Patient-Reported Outcomes, Value & Experience (PROVE) Center, Harvard Medical School & Brigham and Women's Hospital, Boston, Massachusetts.
Department of Plastic & Reconstructive Surgery, Memorial Sloan Kettering Cancer Center, New York, New York.
Ann Surg. 2023 Jan 1;277(1):e144-e152. doi: 10.1097/SLA.0000000000004862. Epub 2021 Mar 18.
We developed, tested, and validated machine learning algorithms to predict individual patient-reported outcomes at 1-year follow-up to facilitate individualized, patient-centered decision-making for women with breast cancer.
Satisfaction with breasts is a key outcome for women undergoing cancer-related mastectomy and reconstruction. Current decision-making relies on group-level evidence which may lead to suboptimal treatment recommendations for individuals.
We trained, tested, and validated 3 machine learning algorithms using data from 1921 women undergoing cancer-related mastectomy and reconstruction conducted at eleven study sites in North America from 2011 to 2016. Data from 1921 women undergoing cancer-related mastectomy and reconstruction were collected before surgery and at 1-year follow-up. Data from 10 of the 11 sites were randomly split into training and test samples (2:1 ratio) to develop and test 3 algorithms (logistic regression with elastic net penalty, extreme gradient boosting tree, and neural network) which were further validated using the additional site's data.AUC to predict clinically-significant changes in satisfaction with breasts at 1-year follow-up using the validated BREAST-Q were the outcome measures.
The 3 algorithms performed equally well when predicting both improved or decreased satisfaction with breasts in both testing and validation datasets: For the testing dataset median accuracy = 0.81 (range 0.73-0.83), median AUC = 0.84 (range 0.78-0.85).
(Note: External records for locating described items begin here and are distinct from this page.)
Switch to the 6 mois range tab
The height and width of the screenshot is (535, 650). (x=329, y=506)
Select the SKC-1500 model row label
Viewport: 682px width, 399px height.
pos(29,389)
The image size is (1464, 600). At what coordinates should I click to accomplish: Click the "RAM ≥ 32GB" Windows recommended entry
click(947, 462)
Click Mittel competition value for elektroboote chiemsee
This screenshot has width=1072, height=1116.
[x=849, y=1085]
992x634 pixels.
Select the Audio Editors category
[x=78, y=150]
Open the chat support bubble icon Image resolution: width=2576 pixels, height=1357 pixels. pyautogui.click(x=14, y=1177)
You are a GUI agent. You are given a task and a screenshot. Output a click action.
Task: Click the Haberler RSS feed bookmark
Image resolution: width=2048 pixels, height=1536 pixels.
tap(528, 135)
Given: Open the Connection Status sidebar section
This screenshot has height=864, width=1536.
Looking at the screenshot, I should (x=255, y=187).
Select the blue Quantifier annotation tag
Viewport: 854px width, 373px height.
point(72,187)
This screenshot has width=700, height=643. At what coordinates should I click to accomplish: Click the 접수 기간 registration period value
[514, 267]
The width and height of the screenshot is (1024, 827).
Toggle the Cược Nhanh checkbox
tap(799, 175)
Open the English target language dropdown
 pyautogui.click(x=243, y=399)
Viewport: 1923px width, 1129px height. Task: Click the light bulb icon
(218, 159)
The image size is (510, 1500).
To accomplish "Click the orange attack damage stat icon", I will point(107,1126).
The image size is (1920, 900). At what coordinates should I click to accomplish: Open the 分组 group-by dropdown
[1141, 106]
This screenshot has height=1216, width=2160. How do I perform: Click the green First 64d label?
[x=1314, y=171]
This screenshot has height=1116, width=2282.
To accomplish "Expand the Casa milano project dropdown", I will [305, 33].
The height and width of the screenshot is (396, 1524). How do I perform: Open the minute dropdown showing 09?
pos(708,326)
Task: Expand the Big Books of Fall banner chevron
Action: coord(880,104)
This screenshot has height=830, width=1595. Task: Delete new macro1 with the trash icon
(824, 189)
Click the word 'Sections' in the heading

For the validation dataset median accuracy = 0.83 (range 0.81-0.84), median AUC = 0.86 (range 0.83-0.89).
Individual patient-reported outcomes can be accurately predicted using machine learning algorithms, which may facilitate individualized, patient-centered decision-making for women undergoing breast cancer treatment.
我们开发、测试和验证了机器学习算法,以预测接受乳腺癌相关乳房切除术和重建的患者在 1 年随访时的个体报告结局,从而为接受乳腺癌治疗的女性提供个体化、以患者为中心的决策。
对接受癌症相关乳房切除术和重建的女性而言,对乳房的满意度是一个关键结局。目前的决策依赖于基于群体的证据,这可能导致对个体的治疗建议不够理想。
我们使用 2011 年至 2016 年期间北美 11 个研究点接受癌症相关乳房切除术和重建的 1921 名女性的数据,训练、测试和验证了 3 种机器学习算法。在手术前和 1 年随访时收集了 1921 名接受癌症相关乳房切除术和重建的女性的数据。11 个研究点中的 10 个随机分为训练和测试样本(2:1 比例),以开发和测试 3 种算法(逻辑回归与弹性网络罚分、极端梯度提升树和神经网络),然后使用其他研究点的数据对其进行验证。使用验证后的 BREAST-Q 预测 1 年随访时对乳房满意度的临床显著变化的 AUC 是结局指标。
当预测测试和验证数据集中的乳房满意度提高或降低时,这 3 种算法的性能相当:对于测试数据集,中位数准确性=0.81(范围 0.73-0.83),中位数 AUC=0.84(范围 0.78-0.85)。对于验证数据集,中位数准确性=0.83(范围 0.81-0.84),中位数 AUC=0.86(范围 0.83-0.89)。
使用机器学习算法可以准确预测个体患者报告结局,从而为接受乳腺癌治疗的女性提供个体化、以患者为中心的决策。